With Favors measuring in at 6-10 and Lawal listed at 6-9, the Yellow Jackets boast two big men taller than OSU starting center Dallas Lauderdale. The junior is listed at 6-8.
The plan for Georgia Tech is to open up by trying to pound the ball inside.
"We always play inside-out no matter what team it is," senior swingman D'Andre Bell said. "That's what we've done inconsistently throughout the whole season, which got us to where we are now. I think the whole team is buying in now."
Lauderdale said he is prepared for the challenge.
"It will be very important (for me to play well), just like in every game," he said. "In (Friday's) game it was crucial. Hopefully I'll stay out of foul trouble. I've just got to play smart and use my mind."
Matta said the Yellow Jackets remind him of Florida State, a team the Buckeyes defeated as part of the Big Ten/ACC Challenge. In that contest, the Seminoles were led by center Solomon Alabi and his 21 points.
The responsibility for stopping Georgia Tech's post game will not fall exclusively upon Lauderdale. Junior forward David Lighty is the starting power forward, and his 6-5 frame will be matched up against someone taller in the post.
Not that he said he minds that fact.
"It's nothing new for us," he said. "It's just keep doing what we've been doing. I've been up against 6-9, 6-10 pretty much my whole career. It's just about doing it again."
Behind those two, however, is just senior Kyle Madsen. The Buckeyes do not rotate more than seven players in a given game and are not blessed with depth in the post.

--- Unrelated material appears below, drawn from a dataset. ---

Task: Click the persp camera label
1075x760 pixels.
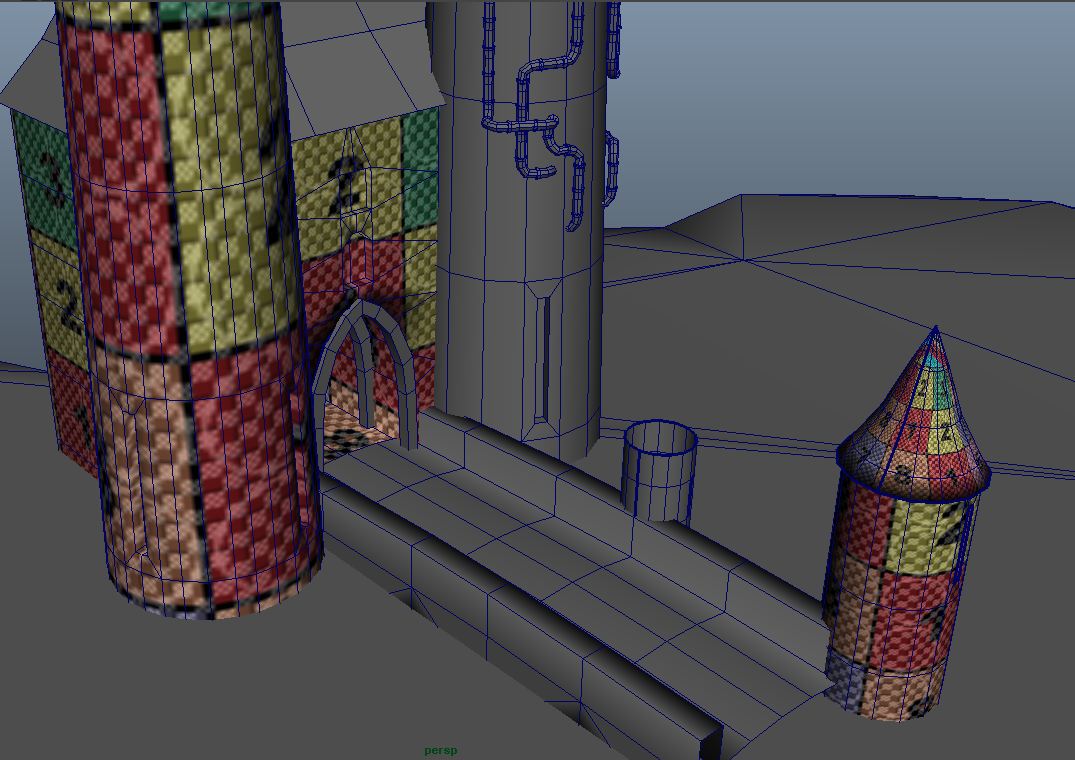Action: coord(440,750)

"We don't really have depth, so if someone gets in foul trouble we're a different team," Lauderdale said. "I think a lot of teams have tried to pound it inside."
Georgia Tech head coach Paul Hewitt said his post players have been effective this season because they have by and large eliminated turnovers. Against the Cowboys, however, Favors had a team-high five giveaways.
That goes back to Bell's point: the Yellow Jackets have been a spotty team this season. Until going on a run through the ACC tournament that ended with a loss to Duke in the title game, Georgia Tech had lost five of seven games and was playing its way onto the wrong side of the bubble.
Now, however, the sense from the Yellow Jackets is that they are playing some of their best basketball of the season.
"I think we lost 12 games because we lost focus of what we do and how we can play," Favors said. "I think now we're playing the way that we're supposed to play. I think we've got better team chemistry and we know what each other can do and how we play. It's grown as the season went on."
In addition, Bell cited Favors' improved play as a reason for the team's recent success. Favors opened the season by scoring in double figures for the first nine games but saw his scoring dip as conference play opened. He enters the OSU game averaging 16.2 points in his last 10 games and 12.5 for the season.
Seated in his team's locker room at the Bradley Center, Favors said the future is bright for the Yellow Jackets if they continue down the same path they have recently tread.
"We can go all the way to the national championship with us playing physical like that," he said. "(Friday) did feel a little bit different. It's the NCAA Tournament. You've got to come out and play as hard as you can."